In the wake of energy supply problems, the South Australian Government has opened a two-week Expression of Interest period to attract national and international companies interested in building what they say will be Australia’s  largest grid-scale battery.  

The project, to be financed by South Australia’s newly-created $150 million Renewable Technology Fund, will seek to have bidders provider a battery that must have a capacity of approximately 100MW and be operational in time for next summer.

The private sector will own, operate and maintain the battery which will be connected to the South Australian power grid and help store renewable energy from the wind and the sun and provide the storage capacity needed at times of peak demand.

Billed as Australia’s largest grid-scale battery, the battery to be built in South Australia, is part of the state government’s $550 million energy plan for South Australia.

Under the plan, the Renewable Technology Fund will provide $75 million in grants and $75 million in loans to eligible projects to support private innovative companies and entrepreneurs.

The fund will also be available for other large-scale renewable projects including solar, thermal, biomass, hydrogen and pumped hydro.

Announcing the battery project, South Australian Premier Jay Weatherill said the plan was to “take charge of South Australia’s energy future starts now, and we mean it”.

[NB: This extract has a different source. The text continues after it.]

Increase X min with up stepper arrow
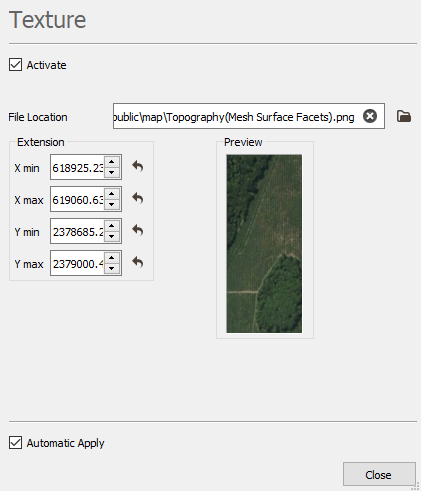The image size is (421, 491). coord(112,162)
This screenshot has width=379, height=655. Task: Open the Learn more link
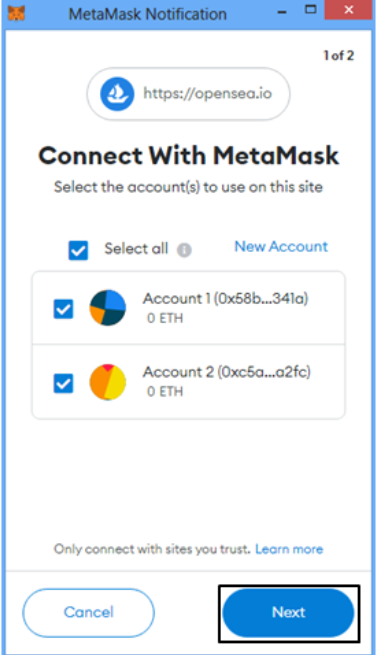point(289,549)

“In recent days, we’ve seen South Australia attract international attention for our world-leading approach to next-generation of renewable technology.

“Over the next fortnight, we’ll test the market to hear what national and international companies have to offer. Building Australia’s largest grid-scale battery will help build our reputation for high-tech industries.”

According to Energy Minister Tom Koutsantonis, the grid-scale battery will modernise South Australia’s energy grid and begin the transformation to the next generation of renewable energy technologies.

“Introducing grid-scale batteries mean renewable energy can be stored 24 hours, 7 days a week. If the wind is blowing in the middle of the night, we can use that power when people wake up."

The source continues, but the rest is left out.